As an alternative if you cannot get reader working, the process of printing and scanning your document seems laborious, have you thought of just a screenshot of the document? This should be digitally exactly the same, and you could even open it in preview and 'Print to PDF' as you wanted. This would also be not editable in the fashion you said.

ConstantineKConstantineK

I am not sure if this will work for all of the PDF files, but I was having the same issue when printing today. I looked up several solutions and everything seems overly complex. Solutions being download this PDF writer program, or update your adobe version... ext....

I went to the PDF file and clicked print, when the print window showed up I went to the Advanced Printer Settings, it had two options to check mark or un check mark. I check marked the 'print file as image' option and it printed. It took a bit for the printer to start but I worked, everything came out in the correct resolution and none of the colors/text fields were changed.

I am sure this won't solve everyone's problem but hopefully it give you another option to try!

AlexandraAlexandra

I ended up using PDF Writer. It works perfectly by emulating a printer.

You do have to go ahead and add PDF Writer as a new printer with Preview first.

yasithyasith

I found the easiest solution was to take one of my existing printers (a Brother HL-2270DW), and pause it (from Printers and Scanners ... Open Print Queue). Then, print to this printer from Adobe Reader, but since it is paused, it will not print yet, and just queue it up. Once that is done, you can follow similar steps as user65535 above, and grab the raw printer files from /var/spool/cups. The files are named d* and can be either PDF or PS format. If they are PDF, you can open them in Preview directly. If they are PS, then Preview will convert it to a PDF file, and then view it - you can then save this PDF.

With these steps, I was able to fill out a form in Acrobat Reader, and then create a PDF that prints properly on my Mac. I didn't have to install any extra 3rd party software. If you still have problems, using 'Print to image' in Adobe Acrobat will force it to rasterize the printer output.

Wayne PiekarskiWayne Piekarski
Mac

I just encountered this same problem in Jan 2015, using OS X Yosemite (10.10.2) and Adobe Reader XI (11.0.10). My experience confirmed what bmike said in the accepted answer:

If Adobe isn't preparing the file for print until after you hit print in the Adobe dialog - then your only recourse is faking it out by defining a new virtual printer.'

I installed PDFwriter and it worked like a charm. Very easy to install; still works perfectly in OS X Yosemite even though the last release was in 2011.

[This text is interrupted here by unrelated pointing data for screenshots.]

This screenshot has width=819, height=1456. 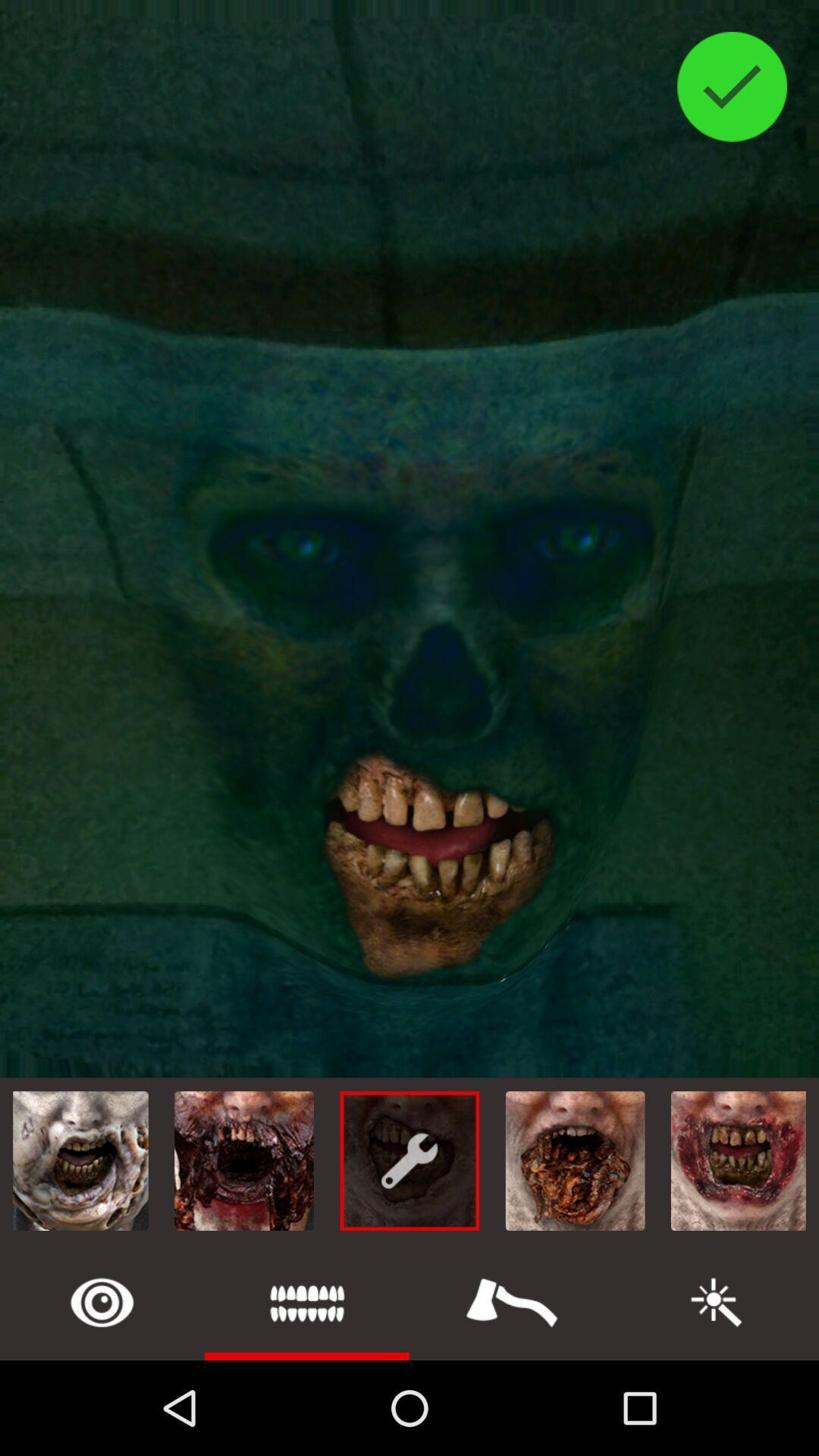 I want to click on the check icon, so click(x=731, y=86).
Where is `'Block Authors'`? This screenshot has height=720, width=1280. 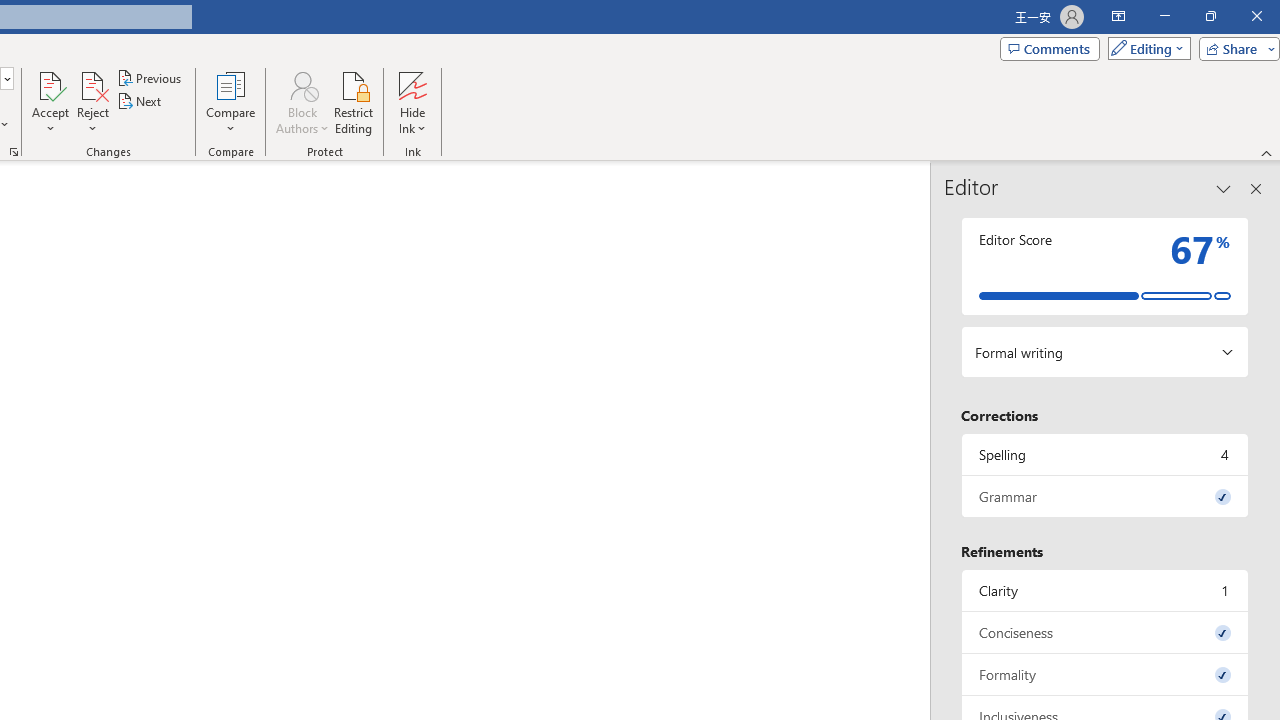 'Block Authors' is located at coordinates (301, 84).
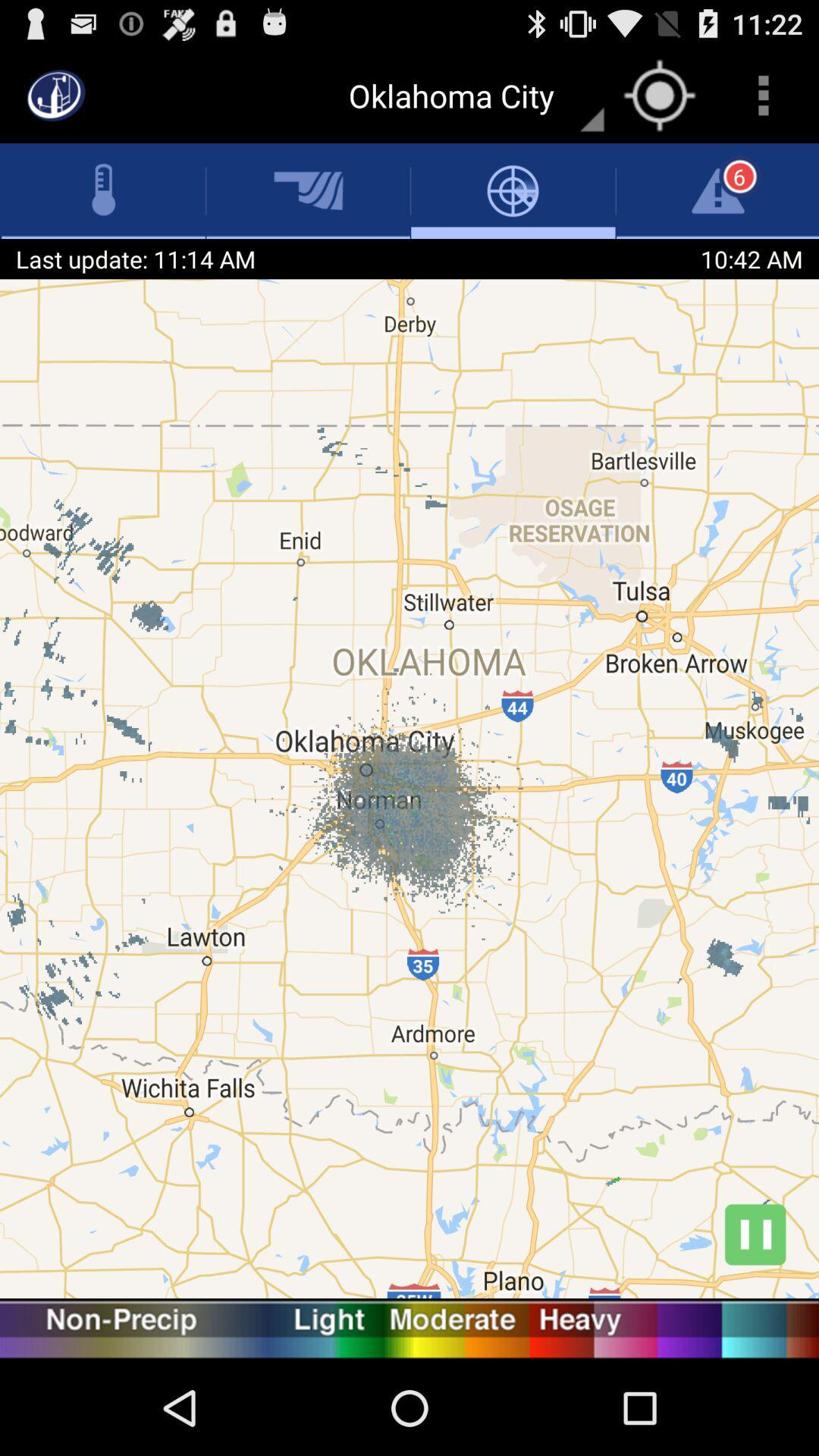 The height and width of the screenshot is (1456, 819). I want to click on temperature icon, so click(103, 190).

Michael StepnerMichael Stepner

I came across this question because I was facing the same problem in April 2012 using Mac OS X Lion

I found another solution which was to use Print to VipRiser

Hope this helps other users.

Kim StacksKim Stacks

OK, just throwing another horribly convoluted solution onto the pile. I've found that Amazon's Send to Kindle for Mac works for converting these PDFs. I happened to have it installed already (so preferable to installing three extra flaky PDF printer drivers which may or may not work in my case), and it worked fine. The difficult was that getting a standalone PDF was needlessly complex. You can't download a PDF from your Kindle 'Manage your content' page on Amazon (AFAICT), so you have to send it to a third-party device.

PDF Documents, including those from the 'Send to Kindle' virtual printer, can be sent to a physical Kindle, or an iOS device's Kindle app, but not, inexplicably, a desktop Kindle app, and also possibly not even an Android device (!). So I had to send to my iPhone. Once it's on your iOS device (or maybe a hardware Kindle, I'm not sure), you can download the document, and then use the 'Share' link to email it to yourself. Simple!

Basically the steps I used were:

  1. Print to the 'Send to Kindle' printer
  2. Make sure to select 'Archive Document in my Kindle Library'
  3. Browse to the 'Manage your Content' page on Amazon, and wait for the new document to appear in the 'Docs' listing
  4. Deliver the document to your handy iOS device
  5. Open the iOS device and click the share link
  6. Email it to yourself

(You might be able to send directly to your iOS device from Send to Kindle.app and avoid step 3 – I couldn't get that to work, but I don't know whether that was significant)

strangefeaturesstrangefeatures

Try the open-source 'virtual PDF printer' RWTS PDFwriter by Rod Yager. It's made for OS X 10.11 El Capitan, so no worries about sandbox/security issued.

Mac high sierra

After the easy installation you'll get a new 'printer' called PDFwriter which works like a charm from Adobe Acrobat Reader. The 'printed' PDF files always end up in the 'Shared' folder; check /Users/Shared/PDFwriter and the subfolder named after your user.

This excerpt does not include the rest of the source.